HCF of 23, 68, 996, 669 is 1 the largest number which exactly divides all the numbers i.e. where the remainder is zero. Let us get into the working of this example.
Consider we have numbers 23, 68, 996, 669 and we need to find the HCF of these numbers. To do so, we need to choose the largest integer first and then as per Euclid's Division Lemma a = bq + r where 0 ≤ r ≤ b
Highest common factor (HCF) of 23, 68, 996, 669 is 1.
HCF(23, 68, 996, 669) = 1
HCF of 23, 68, 996, 669 using Euclid's algorithm
Highest common factor or Highest common divisor (hcd) can be calculated by Euclid's algotithm.
Highest common factor (HCF) of 23, 68, 996, 669 is 1.

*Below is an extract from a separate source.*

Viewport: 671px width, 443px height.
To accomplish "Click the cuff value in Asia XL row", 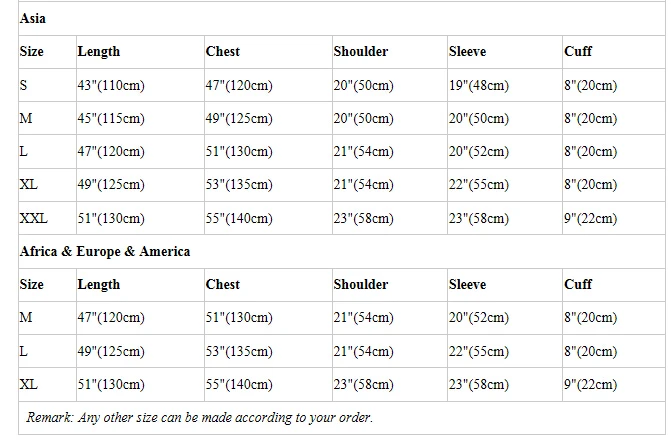I will point(590,185).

Highest Common Factor of 23,68,996,669 is 1
Step 1: Since 68 > 23, we apply the division lemma to 68 and 23, to get
68 = 23 x 2 + 22
Step 2: Since the reminder 23 ≠ 0, we apply division lemma to 22 and 23, to get
23 = 22 x 1 + 1
Step 3: We consider the new divisor 22 and the new remainder 1, and apply the division lemma to get
22 = 1 x 22 + 0
The remainder has now become zero, so our procedure stops. Since the divisor at this stage is 1, the HCF of 23 and 68 is 1
Notice that 1 = HCF(22,1) = HCF(23,22) = HCF(68,23) .

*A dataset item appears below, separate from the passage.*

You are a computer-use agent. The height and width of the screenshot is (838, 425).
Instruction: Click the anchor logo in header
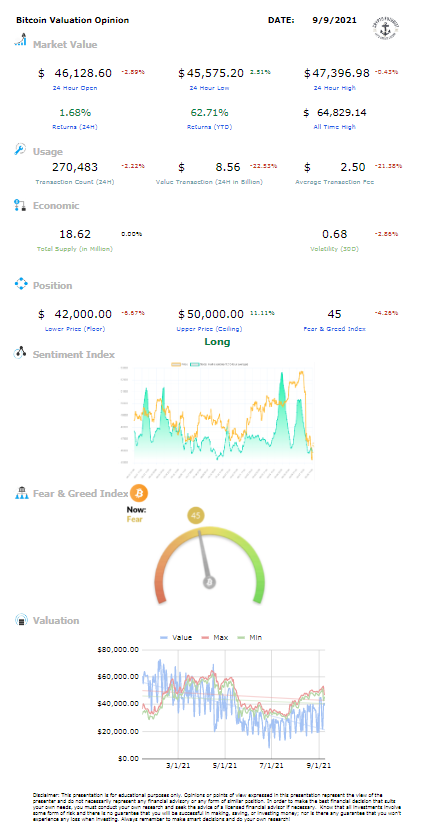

We can take hcf of as 1st numbers and next number as another number to apply in Euclidean lemma
Step 1: Since 996 > 1, we apply the division lemma to 996 and 1, to get
996 = 1 x 996 + 0
The remainder has now become zero, so our procedure stops. Since the divisor at this stage is 1, the HCF of 1 and 996 is 1
Notice that 1 = HCF(996,1) .
We can take hcf of as 1st numbers and next number as another number to apply in Euclidean lemma
Step 1: Since 669 > 1, we apply the division lemma to 669 and 1, to get
669 = 1 x 669 + 0
The remainder has now become zero, so our procedure stops. Since the divisor at this stage is 1, the HCF of 1 and 669 is 1
Notice that 1 = HCF(669,1) .
HCF using Euclid's Algorithm Calculation Examples
Here are some samples of HCF using Euclid's Algorithm calculations.

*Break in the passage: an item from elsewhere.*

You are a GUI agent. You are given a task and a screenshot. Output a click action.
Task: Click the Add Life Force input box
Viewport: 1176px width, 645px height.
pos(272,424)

Frequently Asked Questions on HCF of 23, 68, 996, 669 using Euclid's Algorithm
1. What is the Euclid division algorithm?
Answer: Euclid's Division Algorithm is a technique to compute the Highest Common Factor (HCF) of given positive integers.
2. what is the HCF of 23, 68, 996, 669?
Answer: HCF of 23, 68, 996, 669 is 1 the largest number that divides all the numbers leaving a remainder zero.
3. How to find HCF of 23, 68, 996, 669 using Euclid's Algorithm?
Answer: For arbitrary numbers 23, 68, 996, 669 apply Euclid’s Division Lemma in succession until you obtain a remainder zero. HCF is the remainder in the last but one step.